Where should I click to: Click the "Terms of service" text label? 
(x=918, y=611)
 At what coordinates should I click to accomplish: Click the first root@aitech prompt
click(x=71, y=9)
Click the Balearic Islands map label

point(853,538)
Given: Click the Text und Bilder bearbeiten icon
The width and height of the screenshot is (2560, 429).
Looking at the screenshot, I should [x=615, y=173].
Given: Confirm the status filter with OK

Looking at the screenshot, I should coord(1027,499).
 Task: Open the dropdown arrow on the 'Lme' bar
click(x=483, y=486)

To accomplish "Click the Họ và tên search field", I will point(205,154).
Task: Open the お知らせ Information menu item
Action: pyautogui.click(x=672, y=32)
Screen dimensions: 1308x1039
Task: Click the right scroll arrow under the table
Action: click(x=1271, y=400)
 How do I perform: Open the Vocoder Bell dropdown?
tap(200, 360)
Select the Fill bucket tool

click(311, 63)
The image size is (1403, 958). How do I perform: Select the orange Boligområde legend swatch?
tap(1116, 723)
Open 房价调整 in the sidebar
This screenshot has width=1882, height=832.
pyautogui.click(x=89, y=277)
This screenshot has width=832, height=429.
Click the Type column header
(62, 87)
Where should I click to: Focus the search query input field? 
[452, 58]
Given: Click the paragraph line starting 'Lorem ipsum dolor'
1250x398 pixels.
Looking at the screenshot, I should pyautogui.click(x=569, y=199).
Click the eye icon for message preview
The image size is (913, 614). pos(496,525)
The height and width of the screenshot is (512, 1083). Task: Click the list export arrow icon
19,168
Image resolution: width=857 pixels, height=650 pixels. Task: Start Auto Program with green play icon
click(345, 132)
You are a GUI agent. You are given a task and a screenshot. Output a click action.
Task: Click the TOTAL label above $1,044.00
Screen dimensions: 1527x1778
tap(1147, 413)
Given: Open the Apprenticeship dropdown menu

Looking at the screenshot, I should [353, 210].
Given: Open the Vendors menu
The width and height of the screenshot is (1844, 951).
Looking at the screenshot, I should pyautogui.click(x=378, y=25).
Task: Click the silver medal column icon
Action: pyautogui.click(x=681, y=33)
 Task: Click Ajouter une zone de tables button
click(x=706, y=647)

··········

## Written request
Convert the data above into a numbered list with one entry per line, leaving out the blank lines.

## Reply to the task
1. Where should I click to: Click the "Terms of service" text label? 
2. (x=918, y=611)
3.  At what coordinates should I click to accomplish: Click the first root@aitech prompt
4. click(x=71, y=9)
5. Click the Balearic Islands map label
6. point(853,538)
7. Given: Click the Text und Bilder bearbeiten icon
8. The width and height of the screenshot is (2560, 429).
9. Looking at the screenshot, I should [x=615, y=173].
10. Given: Confirm the status filter with OK
11. Looking at the screenshot, I should coord(1027,499).
12.  Task: Open the dropdown arrow on the 'Lme' bar
13. click(x=483, y=486)
14. To accomplish "Click the Họ và tên search field", I will point(205,154).
15. Task: Open the お知らせ Information menu item
16. Action: pyautogui.click(x=672, y=32)
17. Screen dimensions: 1308x1039
18. Task: Click the right scroll arrow under the table
19. Action: click(x=1271, y=400)
20.  How do I perform: Open the Vocoder Bell dropdown?
21. tap(200, 360)
22. Select the Fill bucket tool
23. click(311, 63)
24. The image size is (1403, 958). How do I perform: Select the orange Boligområde legend swatch?
25. tap(1116, 723)
26. Open 房价调整 in the sidebar
27. This screenshot has width=1882, height=832.
28. pyautogui.click(x=89, y=277)
29. This screenshot has width=832, height=429.
30. Click the Type column header
31. (62, 87)
32. Where should I click to: Focus the search query input field? 
33. [452, 58]
34. Given: Click the paragraph line starting 'Lorem ipsum dolor'
35. 1250x398 pixels.
36. Looking at the screenshot, I should pyautogui.click(x=569, y=199).
37. Click the eye icon for message preview
38. The image size is (913, 614). pos(496,525)
39. The height and width of the screenshot is (512, 1083). Task: Click the list export arrow icon
40. 19,168
41. Image resolution: width=857 pixels, height=650 pixels. Task: Start Auto Program with green play icon
42. click(345, 132)
43. You are a GUI agent. You are given a task and a screenshot. Output a click action.
44. Task: Click the TOTAL label above $1,044.00
45. Screen dimensions: 1527x1778
46. tap(1147, 413)
47. Given: Open the Apprenticeship dropdown menu
48. Looking at the screenshot, I should [353, 210].
49. Given: Open the Vendors menu
50. The width and height of the screenshot is (1844, 951).
51. Looking at the screenshot, I should pyautogui.click(x=378, y=25).
52. Task: Click the silver medal column icon
53. Action: pyautogui.click(x=681, y=33)
54.  Task: Click Ajouter une zone de tables button
55. click(x=706, y=647)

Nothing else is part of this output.